Task requirements ▸ The records below are to be transcribed exactly, with the pictures removed.

Extracted material START

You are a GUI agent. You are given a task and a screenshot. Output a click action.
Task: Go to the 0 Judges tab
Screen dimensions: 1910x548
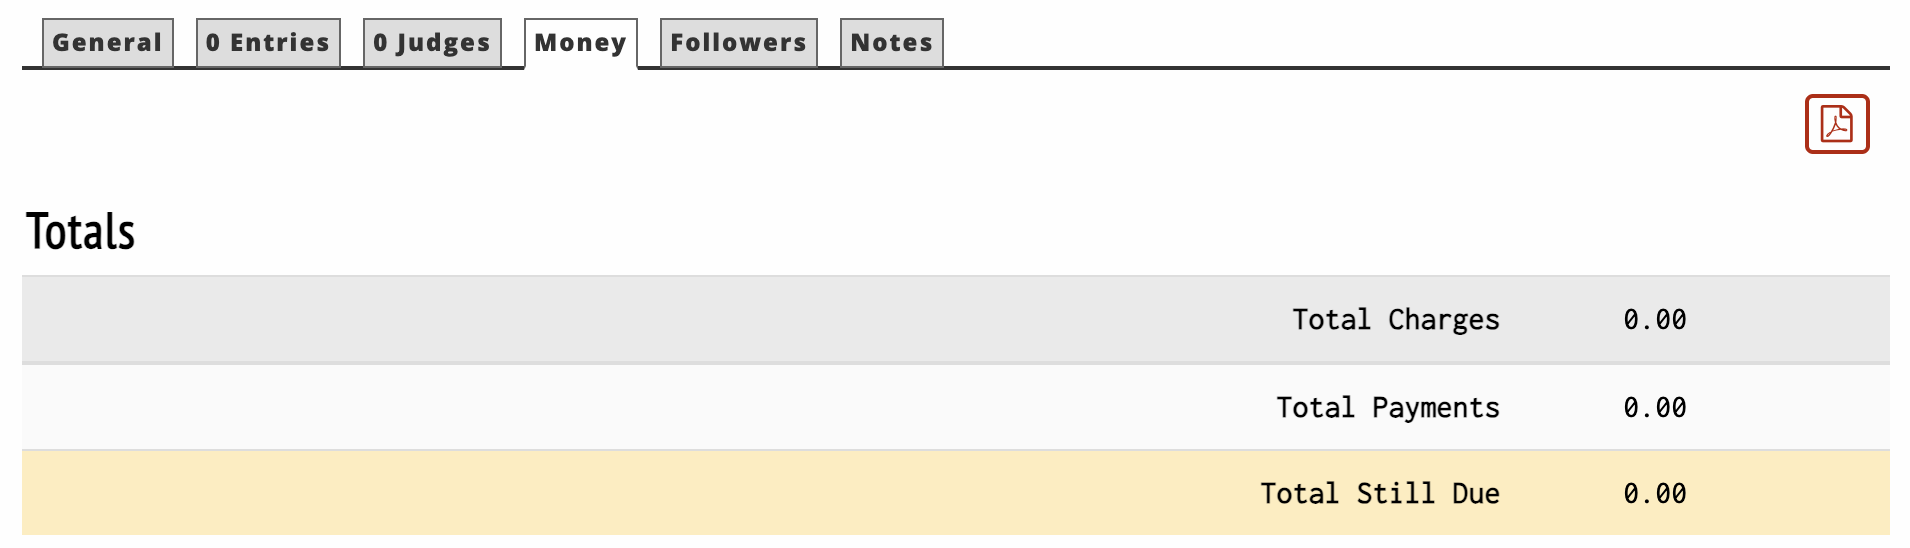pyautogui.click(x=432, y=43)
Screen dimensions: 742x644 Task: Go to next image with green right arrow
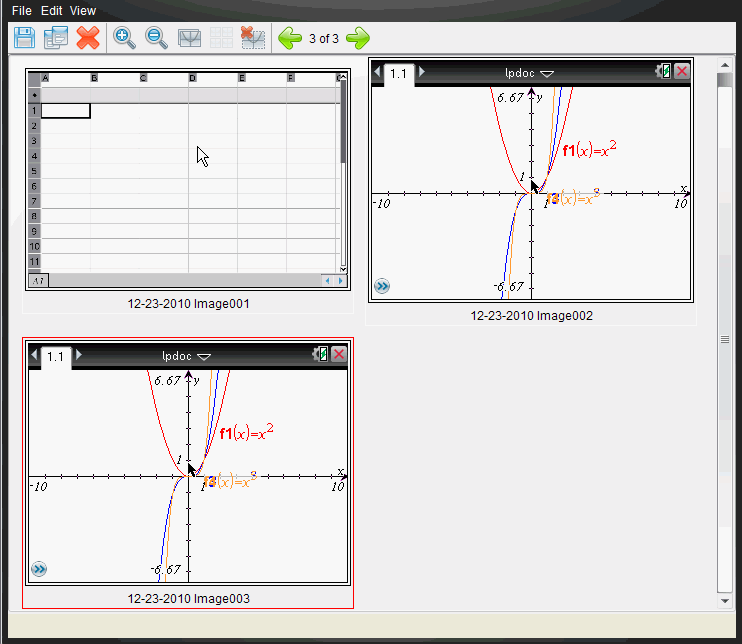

Extracted material END

Result of the task ▸
You are a GUI agent. You are given a task and a screenshot. Output a click action.
Task: Go to the 0 Judges tab
Screen dimensions: 1910x548
pyautogui.click(x=432, y=43)
Screen dimensions: 742x644 Task: Go to next image with green right arrow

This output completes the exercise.